Steven Brizel | October 19, 2023 at 6:00 am

Professor Jacobson is 100% correct about the degree of anti Semitism on college campuses

Why is Homeland anti-semitic? From the Daily Mail- DHS worker and former Palestinian Liberation spokeswoman Nejwa Ali is put on leave after praising Hamas terrorist attacks and saying ‘F*** Israel…we are ready for your downfall’

Yeah. The PLO which is listed as a terrorist organization. These people also give lectures at our universities as US Government experts.

    WTPuck in reply to Oracle. | October 19, 2023 at 11:00 am

    Because the biden admin is anti-semitic. And anti-American. And anti-civilization. But I’m not telling you anything you don’t already know.

No one can be shocked finding out universities are and have been Marxist Seminaries for decades.

I’ve never understood rape

I mean, I can understand shoplifting. I can understand carjacking. I suppose I could kinda understand murder.

But rape. In the presence of dead bodies and screaming and maybem and rifle fire. Think about the mindset of a person who would even get an erection under such circumstances

And then to celebrate and “put into context” such behavior.

When ya think on it, it’s a heck of a thing.

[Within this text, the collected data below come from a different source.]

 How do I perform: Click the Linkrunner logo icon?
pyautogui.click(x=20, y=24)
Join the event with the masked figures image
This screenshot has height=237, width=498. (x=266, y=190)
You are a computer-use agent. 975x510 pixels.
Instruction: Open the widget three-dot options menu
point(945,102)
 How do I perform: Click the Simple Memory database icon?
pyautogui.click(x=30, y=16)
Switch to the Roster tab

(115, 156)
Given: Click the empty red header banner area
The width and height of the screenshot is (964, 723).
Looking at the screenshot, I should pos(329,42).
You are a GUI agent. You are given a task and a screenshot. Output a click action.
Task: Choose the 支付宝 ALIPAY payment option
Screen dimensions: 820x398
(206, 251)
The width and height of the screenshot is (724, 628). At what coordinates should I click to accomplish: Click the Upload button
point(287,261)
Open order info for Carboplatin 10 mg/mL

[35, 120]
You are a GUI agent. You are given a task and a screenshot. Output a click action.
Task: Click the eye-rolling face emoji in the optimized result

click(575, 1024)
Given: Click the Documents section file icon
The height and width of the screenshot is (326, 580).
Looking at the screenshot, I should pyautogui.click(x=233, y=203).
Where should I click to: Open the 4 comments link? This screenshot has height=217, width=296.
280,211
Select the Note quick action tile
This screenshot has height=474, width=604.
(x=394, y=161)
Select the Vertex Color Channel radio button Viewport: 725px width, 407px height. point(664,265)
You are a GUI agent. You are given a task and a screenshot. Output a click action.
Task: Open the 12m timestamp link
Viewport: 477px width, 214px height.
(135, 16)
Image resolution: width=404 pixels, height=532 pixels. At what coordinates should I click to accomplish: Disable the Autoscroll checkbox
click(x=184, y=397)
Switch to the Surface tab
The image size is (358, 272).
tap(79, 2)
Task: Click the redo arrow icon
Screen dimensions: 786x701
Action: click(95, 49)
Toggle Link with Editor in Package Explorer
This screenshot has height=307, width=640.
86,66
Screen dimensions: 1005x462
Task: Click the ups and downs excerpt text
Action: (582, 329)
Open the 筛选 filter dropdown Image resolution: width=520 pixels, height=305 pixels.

Here’s a classic example of “intersectionality”: Martha Pollack; Education, Dartmouth College, University of Pennsylvania; President, Cornell University; member, board of directors, IBM; professional specialty, artificial intelligence.

These people are not just anti-Israeli, they are anti Western Civilization and anti-white. “European colonists” is dog whistle language for white.

These people are virulently racist and anti-American as well as anti -Jewish.

We can thank the professors.

    lawgrad in reply to rebar. | October 22, 2023 at 5:02 am

    The fact is that the United States used a disproportionate number of black soldiers in its armed forces starting with the Spanish American War and the suppression of the Philippines independent movement. So, if you know your history, when the radicals are denouncing US “colonialism” in the Philippines, Viet Nam or anywhere on the Pacific, they are being anti-Black as well as anti-White.

It’s almost as if some people cannot or will not accept that uncivil (ized) people exist.

And that there are an awful lot of uncivil(ized) people who genuinely prefer to live the way that they do.

There is a terrorist supporting problem in the WH as well.

It’s not just a core group. It’s also an entire religion. A billion people. Europe is toast. The US after that. Unless the West wakes up. Doubtful.